CVE-2024-12523 is a stored cross-site scripting (XSS) vulnerability identified in the States Map US plugin for WordPress, maintained by wssoffice21. The flaw exists in all versions up to and including 2.4.2 and is caused by improper neutralization of input during web page generation, specifically within the 'states_map' shortcode. The plugin fails to adequately sanitize and escape user-supplied attributes, allowing an authenticated attacker with contributor-level permissions or higher to inject arbitrary JavaScript code into pages. Because the malicious script is stored persistently, it executes every time a user accesses the compromised page, potentially affecting site administrators, editors, and visitors. The vulnerability leverages CWE-79 (Improper Neutralization of Input During Web Page Generation), a common vector for XSS attacks. The CVSS 3.1 base score is 6.4, with an attack vector of network, low attack complexity, privileges required at the low level, no user interaction needed, and a scope change indicating that the vulnerability affects components beyond the initially vulnerable plugin. The impact includes limited confidentiality and integrity loss but no availability impact. No patches or exploits are currently publicly available, but the vulnerability is publicly disclosed as of December 14, 2024.

The primary impact of CVE-2024-12523 is the potential for attackers with contributor-level access to inject persistent malicious scripts into WordPress sites using the States Map US plugin. This can lead to session hijacking, theft of sensitive user data, unauthorized actions performed on behalf of users, defacement, or distribution of malware.
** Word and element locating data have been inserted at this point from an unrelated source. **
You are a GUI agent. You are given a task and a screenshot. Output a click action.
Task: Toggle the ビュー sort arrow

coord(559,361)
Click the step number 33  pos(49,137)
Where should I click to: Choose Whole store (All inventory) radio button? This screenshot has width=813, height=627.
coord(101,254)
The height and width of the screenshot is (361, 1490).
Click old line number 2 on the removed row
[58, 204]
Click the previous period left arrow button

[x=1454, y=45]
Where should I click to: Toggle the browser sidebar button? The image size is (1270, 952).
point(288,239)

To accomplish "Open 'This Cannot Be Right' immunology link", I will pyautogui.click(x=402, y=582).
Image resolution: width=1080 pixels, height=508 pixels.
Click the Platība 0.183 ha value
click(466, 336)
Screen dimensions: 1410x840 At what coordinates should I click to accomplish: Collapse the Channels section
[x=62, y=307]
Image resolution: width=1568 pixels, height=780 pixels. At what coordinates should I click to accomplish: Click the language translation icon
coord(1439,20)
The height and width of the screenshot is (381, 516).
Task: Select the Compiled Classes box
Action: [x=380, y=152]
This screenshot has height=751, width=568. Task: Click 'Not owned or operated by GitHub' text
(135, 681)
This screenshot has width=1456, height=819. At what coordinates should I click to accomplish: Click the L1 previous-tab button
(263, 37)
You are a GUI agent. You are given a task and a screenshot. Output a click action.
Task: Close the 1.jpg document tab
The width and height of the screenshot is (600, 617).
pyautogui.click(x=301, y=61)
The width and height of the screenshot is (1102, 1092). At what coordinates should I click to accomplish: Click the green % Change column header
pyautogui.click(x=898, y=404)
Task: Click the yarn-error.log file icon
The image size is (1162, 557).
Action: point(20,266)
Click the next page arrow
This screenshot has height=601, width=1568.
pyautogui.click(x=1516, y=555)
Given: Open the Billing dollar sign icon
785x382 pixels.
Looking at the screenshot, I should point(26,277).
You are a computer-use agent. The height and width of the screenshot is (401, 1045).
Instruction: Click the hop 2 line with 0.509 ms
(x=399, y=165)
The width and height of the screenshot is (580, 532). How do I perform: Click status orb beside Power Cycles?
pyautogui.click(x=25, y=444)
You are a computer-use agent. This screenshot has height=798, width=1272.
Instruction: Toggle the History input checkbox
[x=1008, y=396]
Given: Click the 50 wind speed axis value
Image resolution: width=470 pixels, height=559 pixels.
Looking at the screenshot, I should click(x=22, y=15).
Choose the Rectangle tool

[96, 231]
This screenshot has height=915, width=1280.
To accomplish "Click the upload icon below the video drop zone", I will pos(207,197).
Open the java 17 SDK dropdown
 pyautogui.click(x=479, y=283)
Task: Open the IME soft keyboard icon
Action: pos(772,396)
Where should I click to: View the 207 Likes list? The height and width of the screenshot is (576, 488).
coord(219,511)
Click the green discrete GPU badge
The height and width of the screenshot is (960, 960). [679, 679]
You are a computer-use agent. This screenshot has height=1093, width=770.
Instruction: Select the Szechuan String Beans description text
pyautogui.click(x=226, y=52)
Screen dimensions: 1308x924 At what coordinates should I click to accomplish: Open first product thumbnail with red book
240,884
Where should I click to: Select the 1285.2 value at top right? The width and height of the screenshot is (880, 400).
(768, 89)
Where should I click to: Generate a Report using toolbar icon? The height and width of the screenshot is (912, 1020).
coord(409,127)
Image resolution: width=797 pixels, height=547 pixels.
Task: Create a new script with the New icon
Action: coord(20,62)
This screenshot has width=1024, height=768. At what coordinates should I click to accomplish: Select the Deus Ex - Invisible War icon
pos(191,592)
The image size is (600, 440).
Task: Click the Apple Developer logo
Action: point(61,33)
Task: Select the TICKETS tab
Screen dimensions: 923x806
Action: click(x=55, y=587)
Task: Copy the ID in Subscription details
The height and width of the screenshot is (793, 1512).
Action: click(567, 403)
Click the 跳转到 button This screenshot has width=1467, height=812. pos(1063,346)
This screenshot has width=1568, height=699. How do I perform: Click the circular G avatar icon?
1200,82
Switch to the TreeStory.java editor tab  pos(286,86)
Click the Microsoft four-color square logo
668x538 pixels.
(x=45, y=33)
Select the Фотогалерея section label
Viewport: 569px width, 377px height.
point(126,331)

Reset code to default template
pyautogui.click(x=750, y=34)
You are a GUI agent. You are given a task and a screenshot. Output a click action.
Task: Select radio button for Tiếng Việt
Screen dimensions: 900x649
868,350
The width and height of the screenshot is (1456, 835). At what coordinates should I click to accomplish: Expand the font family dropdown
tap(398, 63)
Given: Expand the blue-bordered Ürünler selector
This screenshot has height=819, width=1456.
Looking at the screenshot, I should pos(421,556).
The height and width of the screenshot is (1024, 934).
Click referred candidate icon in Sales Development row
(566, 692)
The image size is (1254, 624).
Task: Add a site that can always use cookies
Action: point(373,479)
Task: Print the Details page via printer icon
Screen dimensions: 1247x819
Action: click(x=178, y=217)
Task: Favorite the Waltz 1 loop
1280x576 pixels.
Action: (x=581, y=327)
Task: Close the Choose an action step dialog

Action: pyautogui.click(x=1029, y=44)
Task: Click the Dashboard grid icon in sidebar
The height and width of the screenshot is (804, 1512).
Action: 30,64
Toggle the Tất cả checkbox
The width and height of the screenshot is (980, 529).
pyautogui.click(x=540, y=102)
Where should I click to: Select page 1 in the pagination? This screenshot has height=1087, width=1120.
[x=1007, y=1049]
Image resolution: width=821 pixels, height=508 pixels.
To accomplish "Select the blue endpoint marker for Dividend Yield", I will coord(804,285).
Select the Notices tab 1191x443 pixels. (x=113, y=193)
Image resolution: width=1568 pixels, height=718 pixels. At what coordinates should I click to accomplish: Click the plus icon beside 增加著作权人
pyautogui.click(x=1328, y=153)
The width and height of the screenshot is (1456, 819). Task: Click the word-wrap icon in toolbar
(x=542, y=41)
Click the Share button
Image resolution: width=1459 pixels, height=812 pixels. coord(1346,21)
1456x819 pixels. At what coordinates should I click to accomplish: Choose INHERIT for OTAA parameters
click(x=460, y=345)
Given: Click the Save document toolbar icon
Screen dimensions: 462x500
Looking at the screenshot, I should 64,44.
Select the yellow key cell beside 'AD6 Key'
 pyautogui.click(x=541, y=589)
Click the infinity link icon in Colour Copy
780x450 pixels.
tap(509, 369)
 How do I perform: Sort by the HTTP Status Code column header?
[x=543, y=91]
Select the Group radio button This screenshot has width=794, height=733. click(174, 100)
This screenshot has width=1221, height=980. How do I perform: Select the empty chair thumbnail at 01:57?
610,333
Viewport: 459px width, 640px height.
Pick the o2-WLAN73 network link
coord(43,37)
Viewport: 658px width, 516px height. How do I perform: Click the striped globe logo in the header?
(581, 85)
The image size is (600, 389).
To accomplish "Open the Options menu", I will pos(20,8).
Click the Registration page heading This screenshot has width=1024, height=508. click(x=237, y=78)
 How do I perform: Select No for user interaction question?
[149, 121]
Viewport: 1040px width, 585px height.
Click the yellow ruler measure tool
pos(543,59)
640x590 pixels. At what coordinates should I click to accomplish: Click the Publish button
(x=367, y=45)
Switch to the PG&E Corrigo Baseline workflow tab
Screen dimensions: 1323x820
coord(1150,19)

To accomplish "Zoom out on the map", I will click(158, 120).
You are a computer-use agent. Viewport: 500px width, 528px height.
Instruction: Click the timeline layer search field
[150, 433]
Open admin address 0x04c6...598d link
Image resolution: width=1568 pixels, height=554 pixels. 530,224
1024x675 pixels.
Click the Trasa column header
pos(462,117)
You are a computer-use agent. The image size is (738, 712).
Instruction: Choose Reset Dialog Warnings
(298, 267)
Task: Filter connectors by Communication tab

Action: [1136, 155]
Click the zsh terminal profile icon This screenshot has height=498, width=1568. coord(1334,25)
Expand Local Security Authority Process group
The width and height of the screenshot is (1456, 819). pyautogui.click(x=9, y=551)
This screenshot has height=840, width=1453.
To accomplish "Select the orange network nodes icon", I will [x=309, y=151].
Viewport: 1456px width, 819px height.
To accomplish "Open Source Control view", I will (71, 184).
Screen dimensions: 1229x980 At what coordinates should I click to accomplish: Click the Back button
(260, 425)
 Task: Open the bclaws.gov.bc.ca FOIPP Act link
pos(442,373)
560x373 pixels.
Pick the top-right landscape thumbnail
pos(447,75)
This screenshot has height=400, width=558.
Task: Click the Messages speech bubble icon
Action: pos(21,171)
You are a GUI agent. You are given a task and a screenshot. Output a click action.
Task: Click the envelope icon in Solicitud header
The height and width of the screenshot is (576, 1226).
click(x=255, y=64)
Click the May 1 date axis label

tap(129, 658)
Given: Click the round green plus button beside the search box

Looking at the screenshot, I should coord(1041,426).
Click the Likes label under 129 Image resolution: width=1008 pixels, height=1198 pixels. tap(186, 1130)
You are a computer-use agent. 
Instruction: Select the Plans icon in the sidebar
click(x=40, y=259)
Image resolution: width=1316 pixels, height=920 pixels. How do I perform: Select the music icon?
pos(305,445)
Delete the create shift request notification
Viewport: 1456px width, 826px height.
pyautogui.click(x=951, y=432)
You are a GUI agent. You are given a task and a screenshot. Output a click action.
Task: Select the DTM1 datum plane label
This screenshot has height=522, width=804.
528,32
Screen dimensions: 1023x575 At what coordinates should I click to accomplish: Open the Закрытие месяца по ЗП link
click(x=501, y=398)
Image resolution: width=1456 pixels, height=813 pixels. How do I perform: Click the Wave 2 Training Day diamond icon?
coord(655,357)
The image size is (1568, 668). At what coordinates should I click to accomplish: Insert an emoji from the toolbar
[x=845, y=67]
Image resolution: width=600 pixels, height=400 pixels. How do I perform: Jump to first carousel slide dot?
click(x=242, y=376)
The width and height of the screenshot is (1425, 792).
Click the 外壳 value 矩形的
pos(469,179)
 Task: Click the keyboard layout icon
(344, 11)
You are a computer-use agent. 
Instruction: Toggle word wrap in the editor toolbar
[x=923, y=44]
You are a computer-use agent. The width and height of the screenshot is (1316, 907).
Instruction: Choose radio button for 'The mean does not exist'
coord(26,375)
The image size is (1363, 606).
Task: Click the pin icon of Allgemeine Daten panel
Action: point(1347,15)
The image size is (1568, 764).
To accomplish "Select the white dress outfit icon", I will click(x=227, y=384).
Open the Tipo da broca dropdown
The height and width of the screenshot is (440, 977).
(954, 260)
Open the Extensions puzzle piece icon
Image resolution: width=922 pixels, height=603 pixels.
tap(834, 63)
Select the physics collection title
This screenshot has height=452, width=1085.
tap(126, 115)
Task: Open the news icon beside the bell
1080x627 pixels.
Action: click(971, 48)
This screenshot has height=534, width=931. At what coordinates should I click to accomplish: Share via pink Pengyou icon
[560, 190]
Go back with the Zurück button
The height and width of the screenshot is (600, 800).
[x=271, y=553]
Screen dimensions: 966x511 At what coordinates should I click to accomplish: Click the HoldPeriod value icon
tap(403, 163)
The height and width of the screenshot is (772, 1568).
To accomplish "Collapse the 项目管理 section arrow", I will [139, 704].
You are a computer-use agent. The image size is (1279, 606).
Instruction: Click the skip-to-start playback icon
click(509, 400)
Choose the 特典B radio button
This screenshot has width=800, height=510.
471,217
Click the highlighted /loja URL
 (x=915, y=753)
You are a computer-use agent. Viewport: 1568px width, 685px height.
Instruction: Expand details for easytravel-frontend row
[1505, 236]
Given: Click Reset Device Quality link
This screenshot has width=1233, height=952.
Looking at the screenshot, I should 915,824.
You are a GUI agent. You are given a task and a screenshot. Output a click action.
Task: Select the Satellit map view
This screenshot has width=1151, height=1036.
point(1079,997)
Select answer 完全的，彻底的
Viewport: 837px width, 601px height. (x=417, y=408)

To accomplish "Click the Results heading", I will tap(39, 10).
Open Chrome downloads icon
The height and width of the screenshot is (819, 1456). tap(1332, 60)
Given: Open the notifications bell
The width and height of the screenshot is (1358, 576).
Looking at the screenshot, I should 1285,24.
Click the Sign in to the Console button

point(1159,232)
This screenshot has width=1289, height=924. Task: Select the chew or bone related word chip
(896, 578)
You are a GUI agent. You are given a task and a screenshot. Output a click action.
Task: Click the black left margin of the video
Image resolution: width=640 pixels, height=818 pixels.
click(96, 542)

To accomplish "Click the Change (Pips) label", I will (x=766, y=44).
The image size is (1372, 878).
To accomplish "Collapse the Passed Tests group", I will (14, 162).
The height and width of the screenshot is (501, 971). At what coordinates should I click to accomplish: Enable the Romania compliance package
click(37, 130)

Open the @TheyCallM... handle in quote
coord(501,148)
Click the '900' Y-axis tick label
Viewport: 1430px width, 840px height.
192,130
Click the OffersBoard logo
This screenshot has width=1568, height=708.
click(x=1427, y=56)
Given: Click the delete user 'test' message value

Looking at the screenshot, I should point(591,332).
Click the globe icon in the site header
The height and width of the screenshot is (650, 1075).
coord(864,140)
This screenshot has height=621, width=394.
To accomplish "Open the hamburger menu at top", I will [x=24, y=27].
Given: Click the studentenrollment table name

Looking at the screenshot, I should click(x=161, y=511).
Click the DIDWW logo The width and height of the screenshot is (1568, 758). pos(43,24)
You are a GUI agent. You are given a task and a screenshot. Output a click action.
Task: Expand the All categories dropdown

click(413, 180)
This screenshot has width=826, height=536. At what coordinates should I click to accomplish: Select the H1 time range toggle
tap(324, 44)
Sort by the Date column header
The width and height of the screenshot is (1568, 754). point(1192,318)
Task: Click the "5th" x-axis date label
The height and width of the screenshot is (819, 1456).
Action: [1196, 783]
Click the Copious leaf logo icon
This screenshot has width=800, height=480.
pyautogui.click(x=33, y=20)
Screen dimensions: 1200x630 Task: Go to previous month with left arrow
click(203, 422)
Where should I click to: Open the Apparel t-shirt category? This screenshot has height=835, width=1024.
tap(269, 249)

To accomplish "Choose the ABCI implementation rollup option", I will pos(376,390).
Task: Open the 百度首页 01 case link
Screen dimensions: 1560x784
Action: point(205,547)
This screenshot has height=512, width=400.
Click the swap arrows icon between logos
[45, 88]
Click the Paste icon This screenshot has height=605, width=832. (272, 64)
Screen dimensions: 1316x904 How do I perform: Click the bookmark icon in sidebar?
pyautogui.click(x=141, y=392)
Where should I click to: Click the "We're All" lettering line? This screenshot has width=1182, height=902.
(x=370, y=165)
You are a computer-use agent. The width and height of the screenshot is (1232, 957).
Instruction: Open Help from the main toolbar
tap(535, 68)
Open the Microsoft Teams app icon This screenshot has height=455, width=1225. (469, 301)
Since the injected scripts execute in the context of the victim's browser, any user visiting the compromised page, including administrators and editors, could be affected. This elevates the risk of privilege escalation and broader site compromise. Organizations relying on this plugin risk reputational damage, data breaches, and potential regulatory consequences if user data is exposed. The vulnerability’s medium severity and requirement for authenticated access somewhat limit its exploitation scope, but many WordPress sites allow contributor-level users, especially in multi-author environments, increasing risk. The absence of known exploits in the wild reduces immediate threat but does not eliminate future exploitation possibilities.

To mitigate CVE-2024-12523, organizations should first check for plugin updates from wssoffice21 addressing this vulnerability and apply patches promptly once available. In the absence of an official patch, administrators should restrict contributor-level access to trusted users only and review existing contributor accounts for suspicious activity. Implementing a Web Application Firewall (WAF) with rules to detect and block suspicious shortcode attribute inputs can help reduce exploitation risk. Additionally, site owners should sanitize and validate all user inputs manually if custom modifications are made to the plugin or shortcode usage. Regular security audits and monitoring for unusual script injections or page modifications are recommended. Employing Content Security Policy (CSP) headers can limit the impact of injected scripts by restricting script sources. Finally, educating content contributors about safe input practices and monitoring logs for anomalous behavior will further reduce risk.